WRITTEN INSTRUCTION:
Locate every line below that contains the string "Energy" and copy each such line in full. Matching is case-sensitive.

● ● ● ● ● ● ●

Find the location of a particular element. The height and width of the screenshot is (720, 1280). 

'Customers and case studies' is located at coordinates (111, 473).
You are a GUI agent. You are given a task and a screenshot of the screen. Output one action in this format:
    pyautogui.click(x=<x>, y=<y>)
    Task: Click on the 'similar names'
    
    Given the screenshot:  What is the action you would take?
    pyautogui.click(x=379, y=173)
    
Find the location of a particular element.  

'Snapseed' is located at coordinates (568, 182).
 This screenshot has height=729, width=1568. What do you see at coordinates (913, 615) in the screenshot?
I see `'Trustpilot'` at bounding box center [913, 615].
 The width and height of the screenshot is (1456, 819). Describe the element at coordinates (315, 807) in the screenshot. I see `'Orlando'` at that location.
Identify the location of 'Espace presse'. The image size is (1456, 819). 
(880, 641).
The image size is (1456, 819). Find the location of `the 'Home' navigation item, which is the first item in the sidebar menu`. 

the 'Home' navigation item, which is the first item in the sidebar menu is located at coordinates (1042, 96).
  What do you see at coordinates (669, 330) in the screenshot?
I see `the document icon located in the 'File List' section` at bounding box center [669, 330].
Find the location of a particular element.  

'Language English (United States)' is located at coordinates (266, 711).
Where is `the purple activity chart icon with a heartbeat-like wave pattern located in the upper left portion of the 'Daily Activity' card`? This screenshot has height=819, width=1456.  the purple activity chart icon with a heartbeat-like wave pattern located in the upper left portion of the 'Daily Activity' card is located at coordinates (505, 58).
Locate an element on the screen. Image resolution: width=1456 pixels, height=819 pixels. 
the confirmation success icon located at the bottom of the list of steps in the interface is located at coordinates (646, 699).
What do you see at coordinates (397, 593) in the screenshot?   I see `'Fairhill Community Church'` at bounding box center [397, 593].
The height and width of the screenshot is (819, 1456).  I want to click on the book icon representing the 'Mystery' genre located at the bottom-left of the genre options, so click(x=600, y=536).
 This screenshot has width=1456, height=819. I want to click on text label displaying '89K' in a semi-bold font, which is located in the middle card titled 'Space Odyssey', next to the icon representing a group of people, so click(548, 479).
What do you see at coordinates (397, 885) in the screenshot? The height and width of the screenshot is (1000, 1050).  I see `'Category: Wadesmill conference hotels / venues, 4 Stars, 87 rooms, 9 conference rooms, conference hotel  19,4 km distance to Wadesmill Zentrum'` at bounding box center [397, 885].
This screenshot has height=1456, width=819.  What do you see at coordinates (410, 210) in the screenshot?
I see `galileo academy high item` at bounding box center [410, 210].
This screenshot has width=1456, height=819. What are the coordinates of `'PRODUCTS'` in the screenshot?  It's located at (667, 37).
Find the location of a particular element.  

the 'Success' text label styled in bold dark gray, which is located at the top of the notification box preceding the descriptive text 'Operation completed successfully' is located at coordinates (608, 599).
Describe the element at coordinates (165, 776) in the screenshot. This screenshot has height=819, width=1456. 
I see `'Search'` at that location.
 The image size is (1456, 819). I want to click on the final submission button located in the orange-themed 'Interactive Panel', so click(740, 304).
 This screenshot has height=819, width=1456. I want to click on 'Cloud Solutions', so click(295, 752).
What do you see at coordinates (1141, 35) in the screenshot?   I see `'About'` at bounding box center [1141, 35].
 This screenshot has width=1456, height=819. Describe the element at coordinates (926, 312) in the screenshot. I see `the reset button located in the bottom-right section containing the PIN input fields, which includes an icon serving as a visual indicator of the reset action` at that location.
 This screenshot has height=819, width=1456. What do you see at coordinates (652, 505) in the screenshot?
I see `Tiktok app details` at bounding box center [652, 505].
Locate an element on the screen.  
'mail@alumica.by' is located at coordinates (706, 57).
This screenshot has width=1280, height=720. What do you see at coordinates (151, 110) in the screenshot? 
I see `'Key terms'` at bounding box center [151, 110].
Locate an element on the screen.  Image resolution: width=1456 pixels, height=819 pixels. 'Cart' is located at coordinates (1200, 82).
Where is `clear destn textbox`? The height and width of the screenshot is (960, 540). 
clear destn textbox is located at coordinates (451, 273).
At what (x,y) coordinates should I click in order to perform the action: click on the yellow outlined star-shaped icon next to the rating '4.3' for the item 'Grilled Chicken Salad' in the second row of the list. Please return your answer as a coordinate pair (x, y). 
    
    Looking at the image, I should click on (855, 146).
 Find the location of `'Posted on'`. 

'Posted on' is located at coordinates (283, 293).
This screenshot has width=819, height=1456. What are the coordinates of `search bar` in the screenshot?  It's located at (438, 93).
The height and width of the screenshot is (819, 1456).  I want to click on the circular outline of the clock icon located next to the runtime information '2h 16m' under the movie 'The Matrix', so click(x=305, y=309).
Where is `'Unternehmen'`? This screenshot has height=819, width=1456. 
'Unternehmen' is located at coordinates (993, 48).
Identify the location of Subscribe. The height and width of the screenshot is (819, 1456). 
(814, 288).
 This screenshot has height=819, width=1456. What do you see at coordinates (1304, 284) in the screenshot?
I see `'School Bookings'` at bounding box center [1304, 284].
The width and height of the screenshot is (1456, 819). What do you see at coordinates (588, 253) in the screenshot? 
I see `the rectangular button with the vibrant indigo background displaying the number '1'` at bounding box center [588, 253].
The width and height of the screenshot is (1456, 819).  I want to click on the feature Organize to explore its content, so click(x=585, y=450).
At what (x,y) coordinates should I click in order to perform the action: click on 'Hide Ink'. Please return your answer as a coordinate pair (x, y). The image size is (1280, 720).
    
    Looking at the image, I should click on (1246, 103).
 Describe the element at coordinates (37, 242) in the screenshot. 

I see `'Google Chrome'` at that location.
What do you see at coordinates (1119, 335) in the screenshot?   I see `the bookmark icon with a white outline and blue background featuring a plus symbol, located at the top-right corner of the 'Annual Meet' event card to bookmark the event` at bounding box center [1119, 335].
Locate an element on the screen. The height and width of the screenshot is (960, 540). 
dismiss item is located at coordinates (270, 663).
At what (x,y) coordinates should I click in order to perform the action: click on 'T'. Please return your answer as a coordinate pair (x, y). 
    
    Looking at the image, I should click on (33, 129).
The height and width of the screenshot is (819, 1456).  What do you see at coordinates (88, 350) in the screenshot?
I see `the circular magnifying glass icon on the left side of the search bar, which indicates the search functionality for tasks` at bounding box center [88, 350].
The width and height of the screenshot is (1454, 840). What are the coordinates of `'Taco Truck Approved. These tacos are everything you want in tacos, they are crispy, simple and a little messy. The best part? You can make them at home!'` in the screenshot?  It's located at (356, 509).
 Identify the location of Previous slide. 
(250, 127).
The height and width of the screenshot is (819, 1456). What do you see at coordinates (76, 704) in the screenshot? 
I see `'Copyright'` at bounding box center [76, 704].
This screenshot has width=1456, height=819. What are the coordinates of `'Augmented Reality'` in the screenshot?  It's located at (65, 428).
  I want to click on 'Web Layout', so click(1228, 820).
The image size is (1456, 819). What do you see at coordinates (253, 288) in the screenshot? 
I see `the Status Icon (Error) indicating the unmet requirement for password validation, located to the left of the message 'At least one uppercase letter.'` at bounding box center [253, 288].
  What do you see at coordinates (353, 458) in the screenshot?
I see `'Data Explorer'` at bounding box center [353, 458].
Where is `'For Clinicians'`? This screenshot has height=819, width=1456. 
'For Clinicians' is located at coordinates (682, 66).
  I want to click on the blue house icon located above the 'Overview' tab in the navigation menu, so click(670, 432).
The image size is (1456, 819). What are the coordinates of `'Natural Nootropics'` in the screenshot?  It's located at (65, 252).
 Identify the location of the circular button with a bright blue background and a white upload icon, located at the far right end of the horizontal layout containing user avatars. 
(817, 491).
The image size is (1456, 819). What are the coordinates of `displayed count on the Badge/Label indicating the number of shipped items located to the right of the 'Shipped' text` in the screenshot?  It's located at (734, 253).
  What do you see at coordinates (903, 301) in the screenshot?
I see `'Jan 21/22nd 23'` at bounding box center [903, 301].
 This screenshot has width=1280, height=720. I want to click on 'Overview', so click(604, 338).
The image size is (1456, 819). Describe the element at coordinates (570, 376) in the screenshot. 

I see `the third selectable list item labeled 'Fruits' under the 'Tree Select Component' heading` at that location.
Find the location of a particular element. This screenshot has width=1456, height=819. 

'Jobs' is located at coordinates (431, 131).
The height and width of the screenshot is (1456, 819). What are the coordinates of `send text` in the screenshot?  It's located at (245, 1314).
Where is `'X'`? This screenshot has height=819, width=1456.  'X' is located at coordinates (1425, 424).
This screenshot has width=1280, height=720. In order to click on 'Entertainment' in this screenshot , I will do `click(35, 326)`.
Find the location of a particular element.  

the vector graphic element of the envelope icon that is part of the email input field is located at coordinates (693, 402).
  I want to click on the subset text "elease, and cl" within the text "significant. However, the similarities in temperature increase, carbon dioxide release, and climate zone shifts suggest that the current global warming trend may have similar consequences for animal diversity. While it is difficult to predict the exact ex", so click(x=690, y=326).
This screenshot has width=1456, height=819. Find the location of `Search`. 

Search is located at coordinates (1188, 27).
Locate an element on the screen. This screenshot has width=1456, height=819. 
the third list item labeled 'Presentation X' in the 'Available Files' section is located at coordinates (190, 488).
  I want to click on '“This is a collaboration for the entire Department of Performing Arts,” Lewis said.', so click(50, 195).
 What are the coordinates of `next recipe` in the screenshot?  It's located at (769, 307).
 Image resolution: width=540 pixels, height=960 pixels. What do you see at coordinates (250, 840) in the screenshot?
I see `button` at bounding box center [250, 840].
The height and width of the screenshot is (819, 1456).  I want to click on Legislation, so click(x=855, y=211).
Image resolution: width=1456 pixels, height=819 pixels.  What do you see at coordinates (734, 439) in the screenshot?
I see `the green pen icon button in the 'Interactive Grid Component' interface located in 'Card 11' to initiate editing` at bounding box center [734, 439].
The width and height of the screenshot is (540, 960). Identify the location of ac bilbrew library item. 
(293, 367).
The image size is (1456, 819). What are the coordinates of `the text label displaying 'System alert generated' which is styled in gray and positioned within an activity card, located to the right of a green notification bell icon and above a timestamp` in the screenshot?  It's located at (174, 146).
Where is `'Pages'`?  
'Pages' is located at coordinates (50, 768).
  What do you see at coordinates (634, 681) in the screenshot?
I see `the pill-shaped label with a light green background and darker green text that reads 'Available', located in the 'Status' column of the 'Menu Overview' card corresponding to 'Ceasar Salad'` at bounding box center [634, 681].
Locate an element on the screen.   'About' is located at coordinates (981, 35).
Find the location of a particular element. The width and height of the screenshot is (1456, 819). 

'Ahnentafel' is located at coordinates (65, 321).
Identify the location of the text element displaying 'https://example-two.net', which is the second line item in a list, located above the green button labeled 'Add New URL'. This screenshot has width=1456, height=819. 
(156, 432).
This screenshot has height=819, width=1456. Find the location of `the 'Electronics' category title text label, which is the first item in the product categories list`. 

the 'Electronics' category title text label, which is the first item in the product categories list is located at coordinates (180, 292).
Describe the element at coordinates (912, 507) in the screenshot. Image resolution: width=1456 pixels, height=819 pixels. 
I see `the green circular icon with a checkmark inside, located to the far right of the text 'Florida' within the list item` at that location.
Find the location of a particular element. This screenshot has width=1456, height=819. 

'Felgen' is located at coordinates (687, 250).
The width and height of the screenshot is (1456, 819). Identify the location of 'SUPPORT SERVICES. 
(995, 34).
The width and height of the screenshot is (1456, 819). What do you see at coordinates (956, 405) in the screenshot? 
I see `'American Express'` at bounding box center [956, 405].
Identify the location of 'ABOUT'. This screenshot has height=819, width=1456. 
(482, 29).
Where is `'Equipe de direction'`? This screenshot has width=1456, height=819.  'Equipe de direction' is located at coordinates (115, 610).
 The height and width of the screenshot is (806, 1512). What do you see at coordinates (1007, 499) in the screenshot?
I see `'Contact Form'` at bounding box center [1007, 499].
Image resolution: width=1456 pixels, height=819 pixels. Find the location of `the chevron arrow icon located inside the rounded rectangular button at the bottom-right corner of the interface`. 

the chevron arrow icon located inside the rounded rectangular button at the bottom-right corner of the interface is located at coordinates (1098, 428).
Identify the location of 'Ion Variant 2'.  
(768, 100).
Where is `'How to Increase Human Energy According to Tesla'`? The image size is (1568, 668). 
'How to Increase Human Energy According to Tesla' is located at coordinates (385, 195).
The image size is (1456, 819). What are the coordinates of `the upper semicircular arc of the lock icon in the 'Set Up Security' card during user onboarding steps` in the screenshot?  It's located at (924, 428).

● ● ● ● ● ● ●

WRITTEN REPLY:
Where is `'How to Increase Human Energy According to Tesla'`? The image size is (1568, 668). 
'How to Increase Human Energy According to Tesla' is located at coordinates (385, 195).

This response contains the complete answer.